O fogo tremulou, como se tivesse reconhecido o intruso.
Era Azazel.
De novo.
Sempre ele.
A risada ecoou, baixa, zombeteira.
— Você quer ser uma heroína, Li Wang… mas tudo que faz é enterrar as pessoas que ama. Continue assim. Logo, não sobrará mais ninguém. Nem você.
Li Wang gritou.
Gritou de raiva.
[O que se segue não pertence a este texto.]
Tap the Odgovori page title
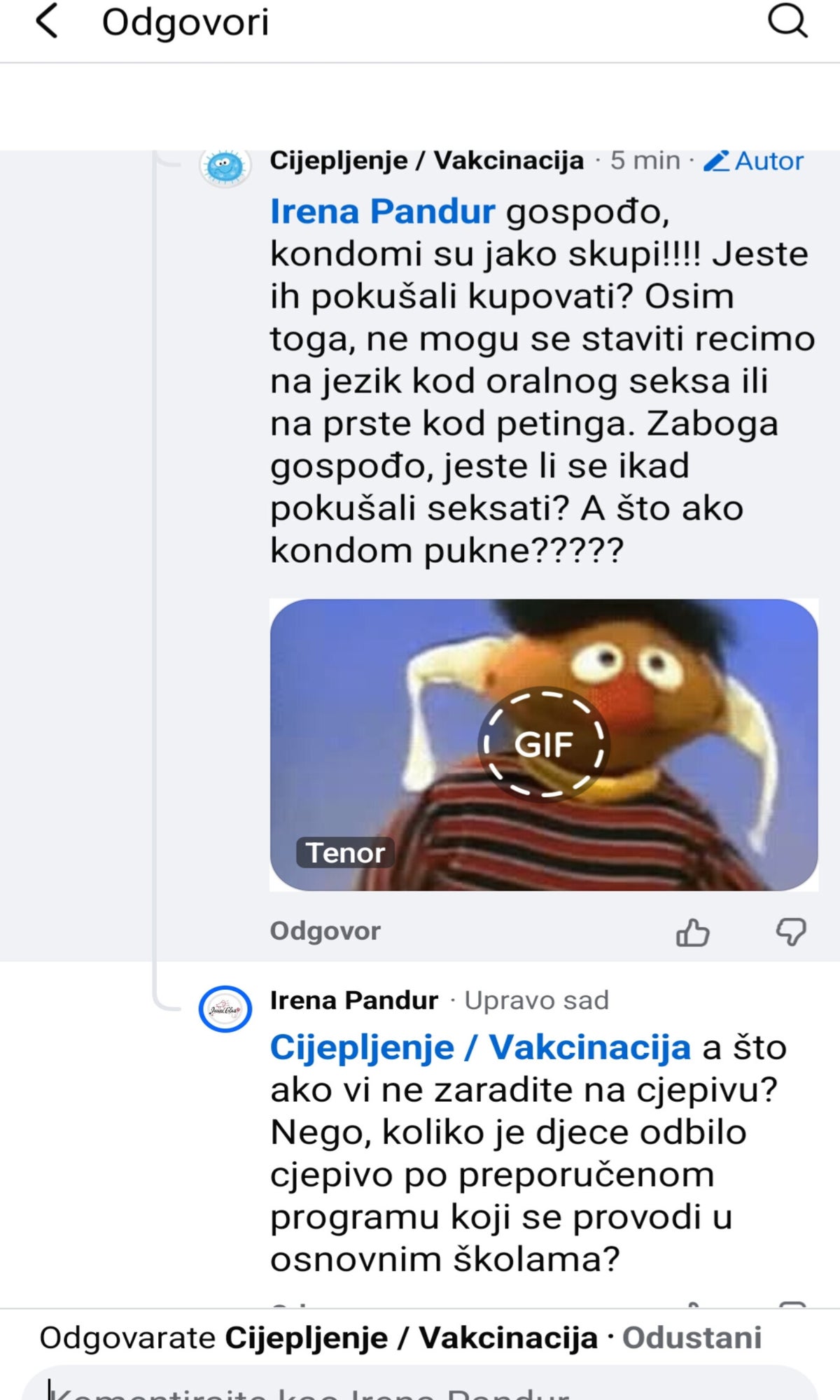Image resolution: width=840 pixels, height=1400 pixels. pyautogui.click(x=186, y=22)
De culpa. De horror.
Socou o chão.
Rasgou a neve.
O sangue voltou a escorrer por suas mãos trêmulas.
Mas quando levantou os olhos, a tenda estava vazia.
Só restava o fogo.
E a escuridão dentro de si.
O sorriso de Azazel ainda pairava no ar, como uma cicatriz que o mundo se recusava a fechar, mesmo depois de Yu se desfazer em poeira no vento.
As pernas não responderam.
O corpo vacilou.
O ar rarefeito pesava como chumbo nos pulmões.
O frio atravessava os ossos.
Caiu sobre a neve.
Uma folha morta, abandonada no gelo.
Antes de perder os sentidos, viu o fogo na tenda oscilar, uma chama que parecia rir de sua fraqueza.
E sentiu o peso da própria alma, despedaçada.
A escuridão a envolveu com a doçura de uma mentira.
E Li Wang desmaiou.
Sozinha.
Derrotada.
Nas sombras silenciosas, o sorriso de Azazel permeava.
Cada fissura na alma dela era um passo.
E a liberdade dele já não parecia distante.
O frio desapareceu.
A dor também.
Li Wang flutuava no vazio.
Uma escuridão morna, silenciosa.
Mas algo a puxava para baixo.
Não era o peso da neve.
Era o passado.
E então… a lembrança veio.
Nítida. Cruel. Impossível de esquecer.
Ela voltou as ser apenas uma garotinha magra e suja, com os pés rachados e o estômago vazio.